Not All Answers Are Contextually Persuadable: Inference Dynamics in Large Language Models under Contextual Influence
Abstract: At the core of modern prompting techniques is contextual sensitivity, the ability of large language models to adapt their predictions based on inference-time context. Despite its central role, inference behavior under strong contextual influence remains poorly understood, particularly at the level of internal inference dynamics. To bridge this gap, we introduce a theoretical framework for analyzing contextual influence through inference dynamics, enabling quantitative characterization of inference behavior beyond output-level answer changes. Our analysis shows that inference dynamics do not exhibit unbounded drift under repeated contextual assertions. Instead, predictive representations converge to stable, query-dependent regimes that fundamentally constrain whether contextual signals can alter a model’s prediction. This leads to a surprising finding: Repeated contextual assertions do not act as accumulating evidence during inference and may therefore fail to alter a model’s prediction even under unbounded repetition, while in other cases a prediction change becomes inevitable. We empirically validate our theoretical predictions across diverse models and tasks, demonstrating strong alignment between theory and observed inference behavior. These contributions offer a principled pathway toward characterizing the limits of contextual influence during inference, and provide practical implications for designing and evaluating repetition-based prompting methods.
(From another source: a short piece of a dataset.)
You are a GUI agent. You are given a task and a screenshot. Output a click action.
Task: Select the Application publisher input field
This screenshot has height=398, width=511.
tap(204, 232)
Lay Summary: Large language models can change their answers when a prompt repeats the same claim many times. This matters because repetition can be used to guide a model, but it can also make a model follow misleading information. A common assumption is that every repetition acts like another piece of evidence, so repeating a claim enough times should eventually force the model to accept it. We show that this assumption is wrong. We study a controlled setting where a question is followed by the same answer-like statement repeated many times, and we examine both the final answer and the hidden signals the model uses to form that answer. Our analysis shows that these hidden signals do not drift endlessly as repetition increases; instead, they settle into a stable limit that depends on the question and the model. This explains why some answers flip immediately, some flip only after many repetitions, and others do not flip even with unlimited repetition. We validate these predictions across multiple language models and question-answering benchmarks. Our results clarify when prompt repetition can influence model behavior and can help build more reliable evaluations and safer prompting strategies.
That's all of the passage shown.